The latest example that has media types, if not the masses, scratching their heads: Viacom/CBS boss Sumner Redstone, who left a voicemail (as in a "recorded" message -- hello?) for Daily Beast columnist Peter Lauria asking him to give up a source -- whom, it was assured, wouldn't be killed, just "sat down and talked to."

We're not talking giving it up about Watergate here: We're talking about Electric Barbarellas, a girl band that the owner of Viacom, CBS -- and, as he makes a point of stressing in the voicemail, MTV too -- is convinced is great and deserves its own show. (Apparently, Lauria's source talked to MTV insiders who saw the band differently, as in terrible.)

It's a little like finding out, say, that the leader of the free world has a fondness for Cheez-Its and took the time to make calls to have them placed in school vending machines. That while an oil spill continues to pollute and joblessness continues to take its toll. OK, MTV is Redstone's company and he has the right to champion whatever content, but surely there are bigger fish for him to fry at his media empire. But perhaps those meatier issues on his plate are simply not getting recorded, or played back.

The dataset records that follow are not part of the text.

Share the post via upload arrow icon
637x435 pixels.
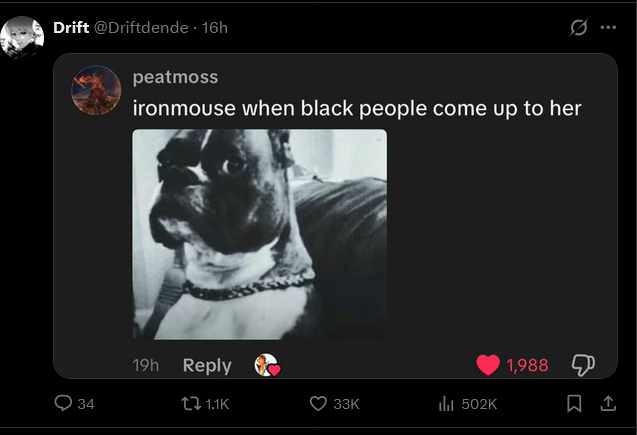click(608, 403)
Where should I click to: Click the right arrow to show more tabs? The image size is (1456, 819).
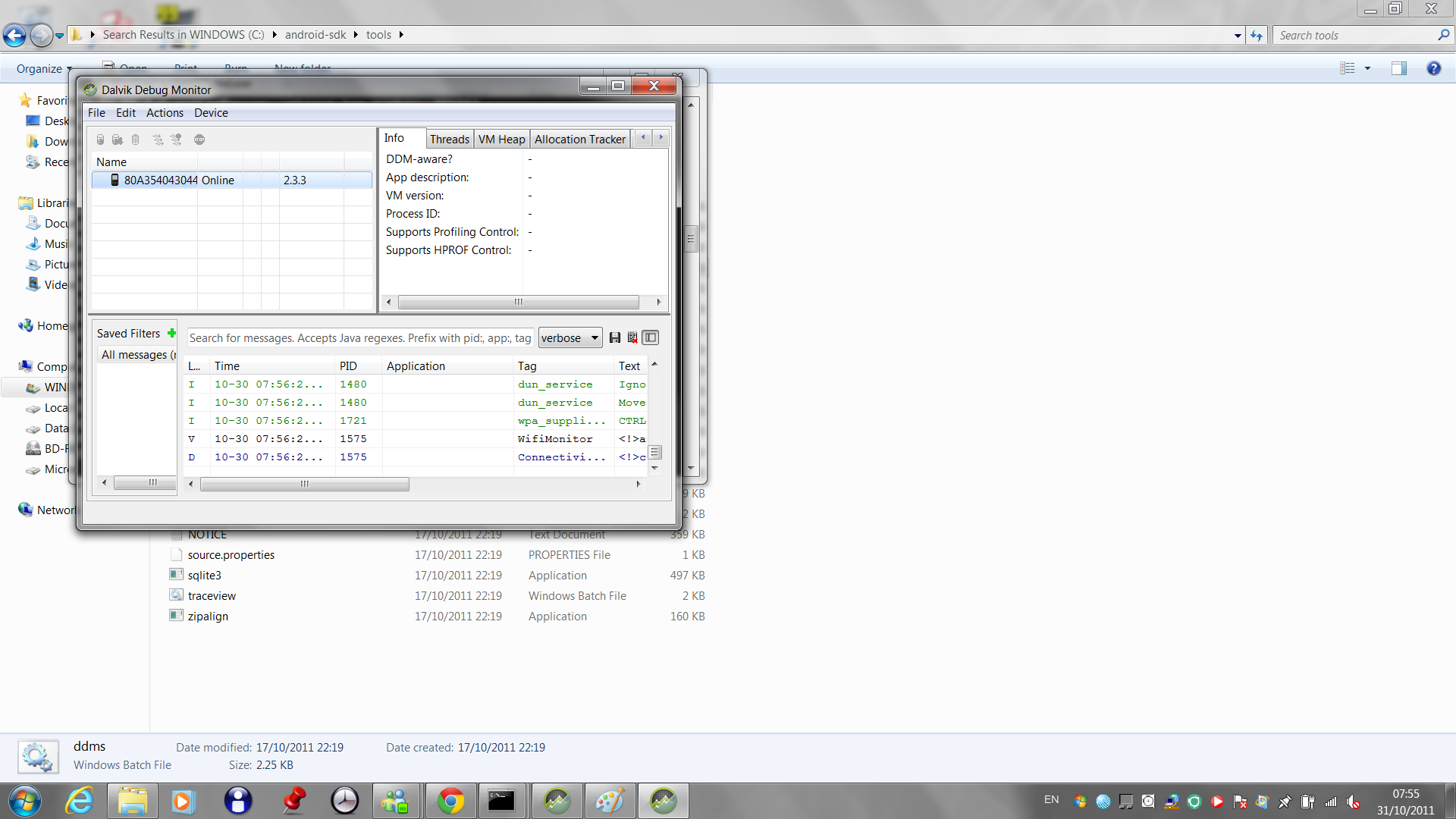point(661,138)
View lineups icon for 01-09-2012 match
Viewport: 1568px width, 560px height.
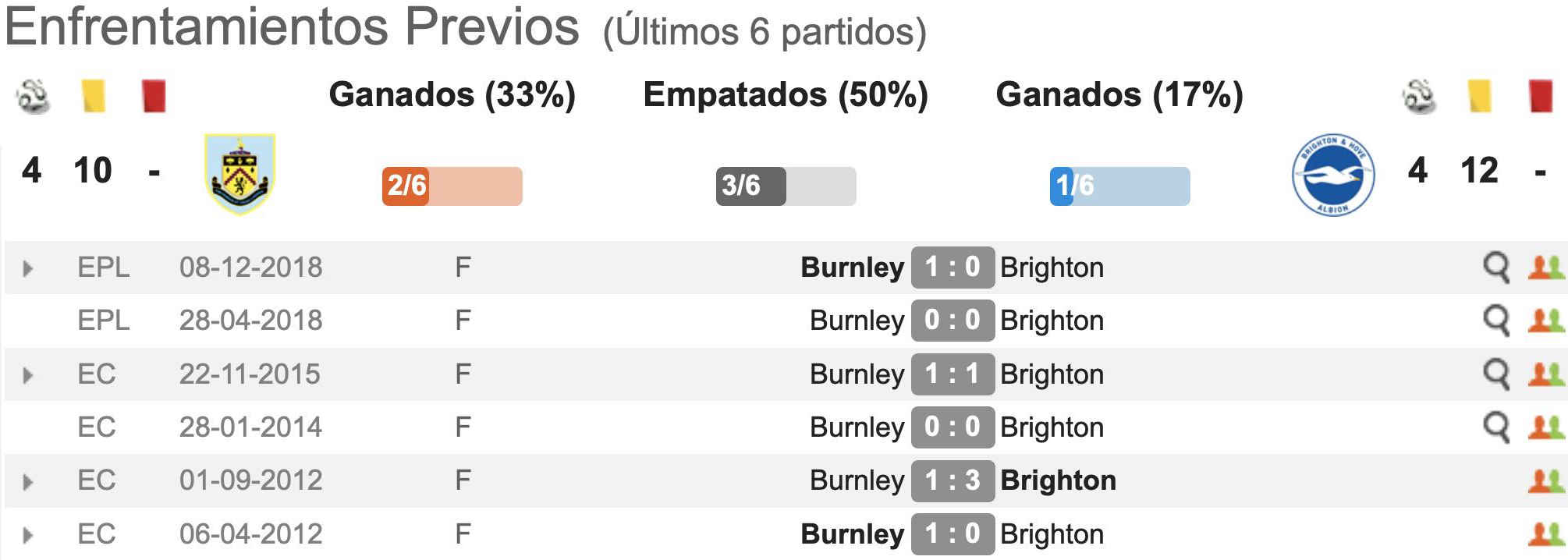[x=1546, y=480]
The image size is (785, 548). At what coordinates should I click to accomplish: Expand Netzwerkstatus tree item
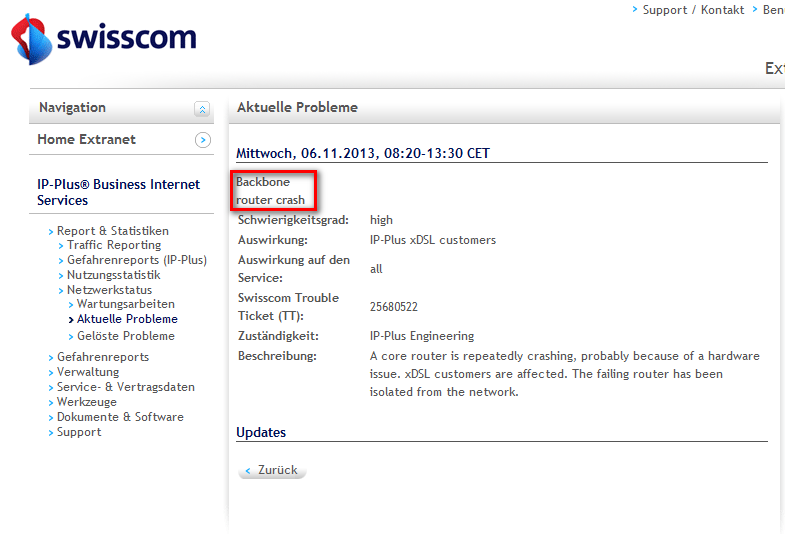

Hard to know if Redstone was embarrassed by the exposure; he seems of the school that believes no publicity is bad publicity.

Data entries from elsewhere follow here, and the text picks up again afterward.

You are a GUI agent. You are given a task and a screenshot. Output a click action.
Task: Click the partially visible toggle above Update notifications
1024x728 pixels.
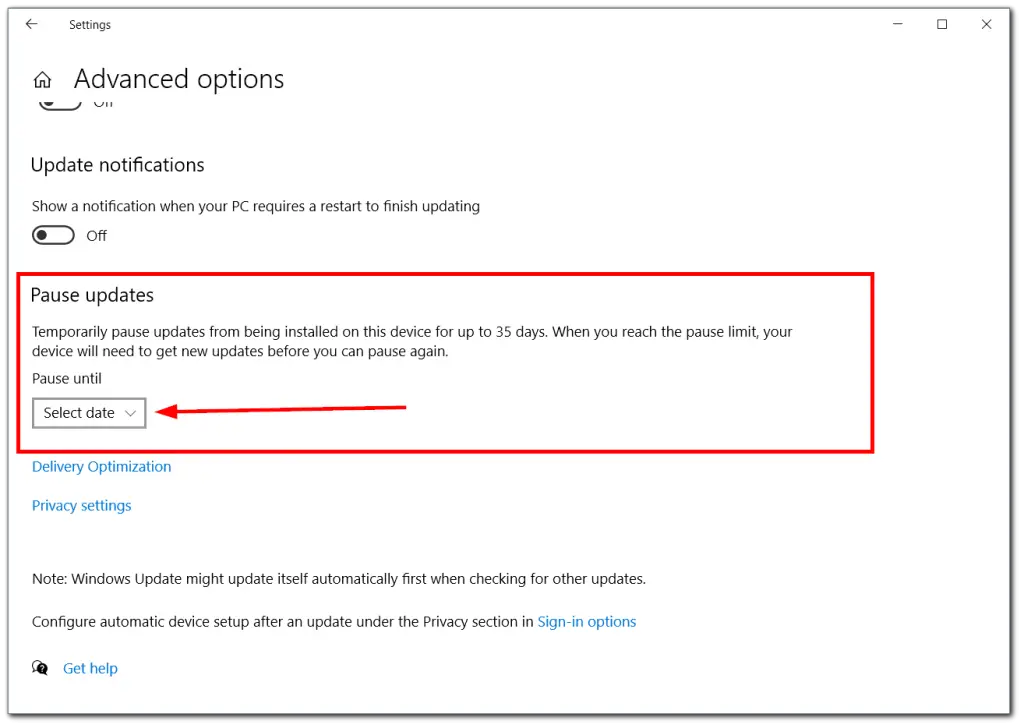pyautogui.click(x=59, y=100)
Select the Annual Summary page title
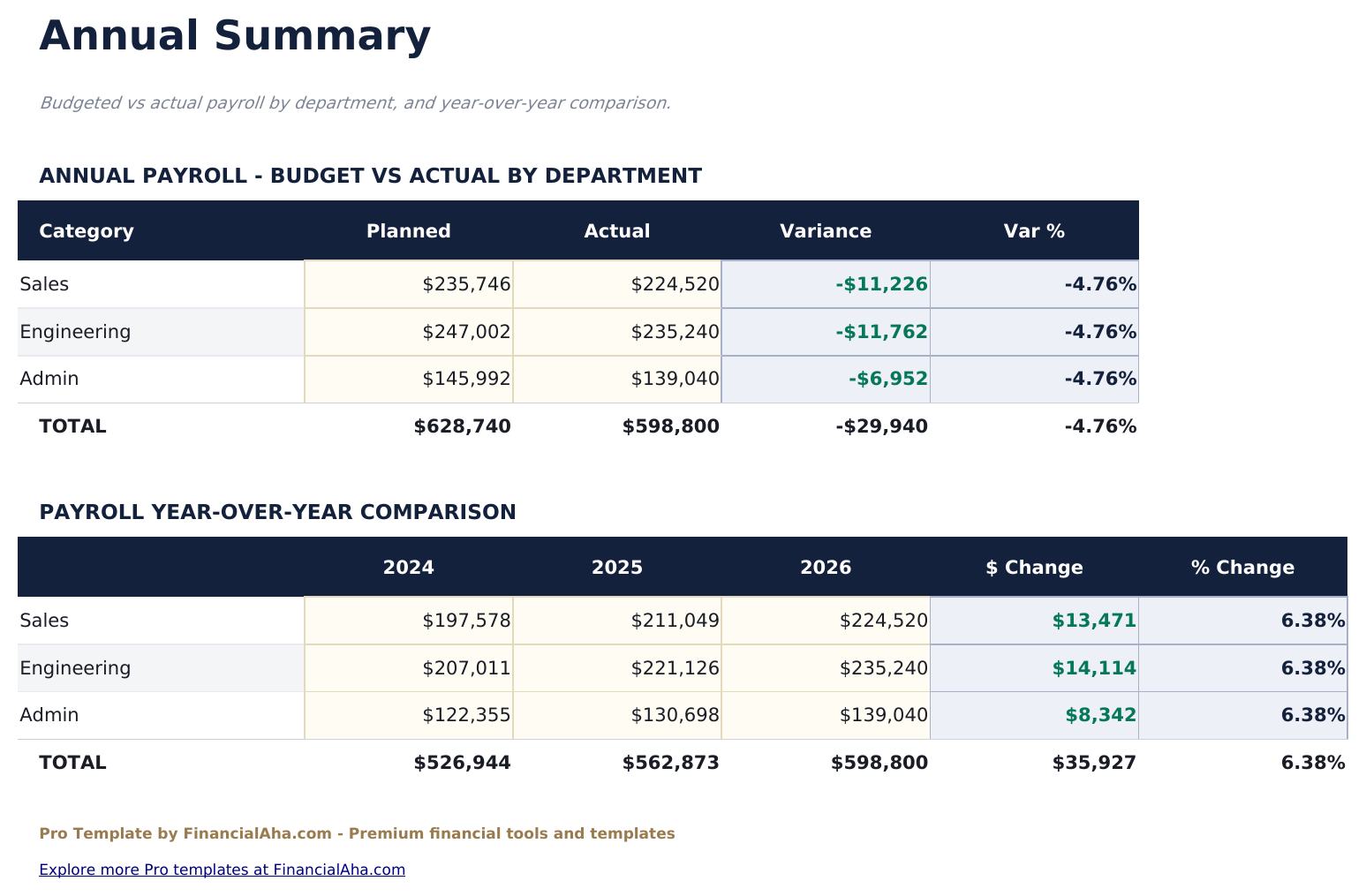 click(x=235, y=35)
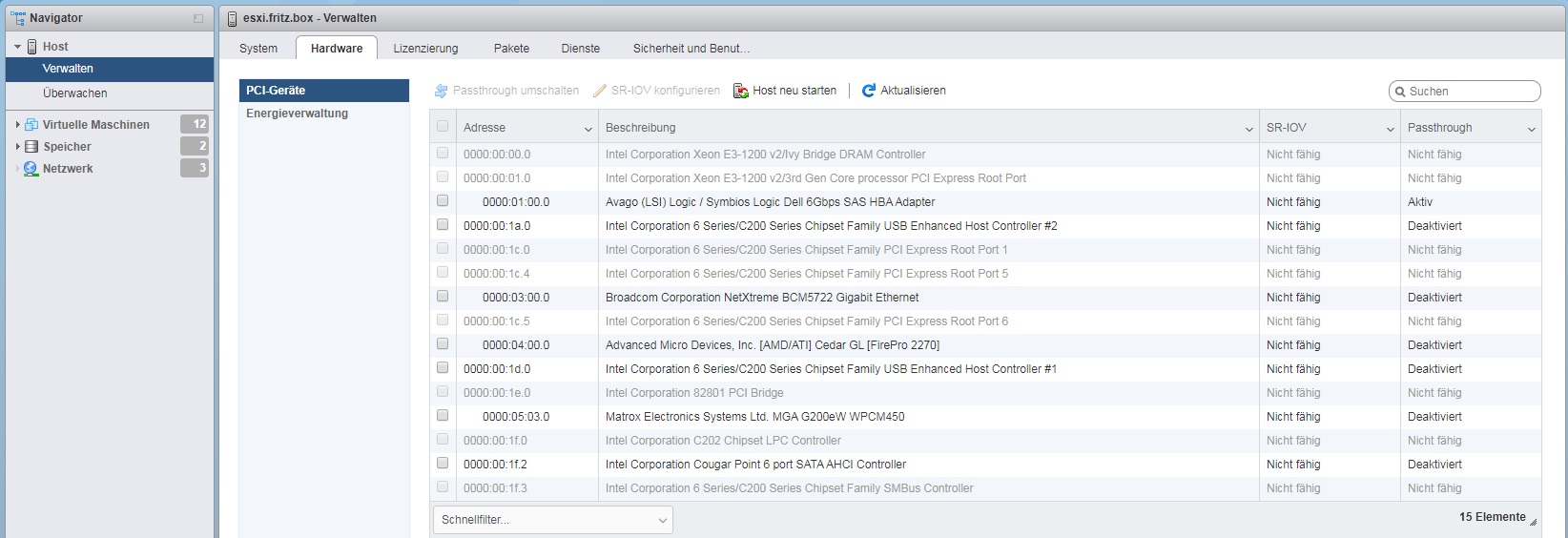Collapse the Host tree node
Viewport: 1568px width, 538px height.
coord(17,47)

Our nation's capitol seems full of folks who believe similarly.

We have the Vice President Joe Biden, who has become more famous for putting his foot in his mouth than for putting his signature on laws, as well as his one-time antagonist for the job and now possible Republican presidential hopeful Sarah Palin. Her own Alaska-inflected aphorisms keep coming, with no apparent chagrin on her part, and are parsed endlessly by both supporters and detractors.

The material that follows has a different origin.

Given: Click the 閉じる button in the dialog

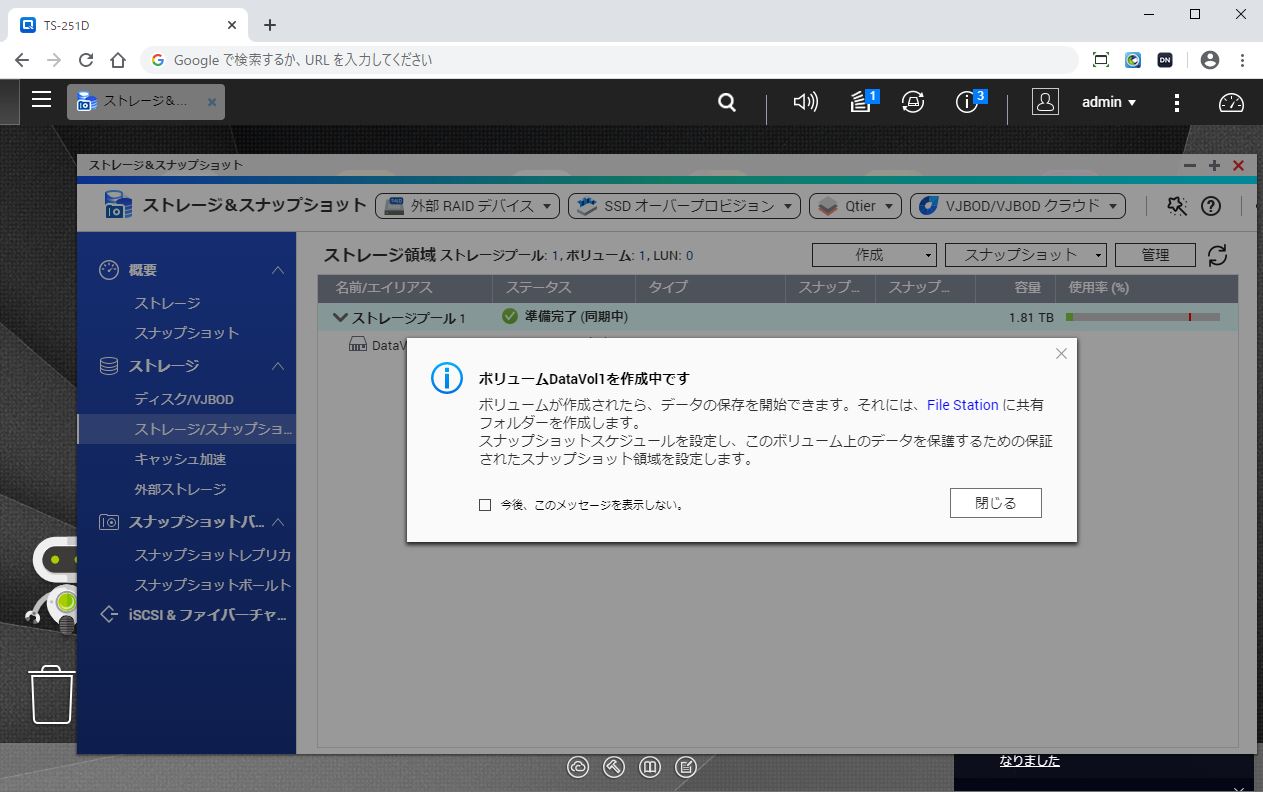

But Hollywood is way ahead of Washington in producing folks whose slip-ups, solipsisms or silliness provide a field day for the media and as often as not resonate with the public at large. And for some reason, the summer seems to bring out the weird and wacky.

Some 12 million people may be out of work, but we hear more about one messed-up starlet going to jail for a couple of weeks.

Consider the media circus around Lindsay Lohan, with every detail of her statements, her demeanor and her sentencing discussed in excruciating detail and every element of her detention, down to the dinner menu of chicken casserole, laid out for public consumption.

Finally, there are the words that really do hurt like sticks and stones. They can jeopardize careers, end relationships and cost a bucket-load of money, as in this summer's sizzler: Mel Gibson ranting at his girlfriend Oksana Grigorieva and spouting, yet again, invectives offensive to blacks and women. He's now disgraced, but that was only Act One, or perhaps Two (we've been there before with his misconduct). Now it seems she secretly taped his outbursts and her legal counsel failed to reveal a prior settlement, and there are e-mails or whatever ...

The summer may not be long enough for this war of words, but at some point a little silence, or at least someone saying something really smart, will be needed.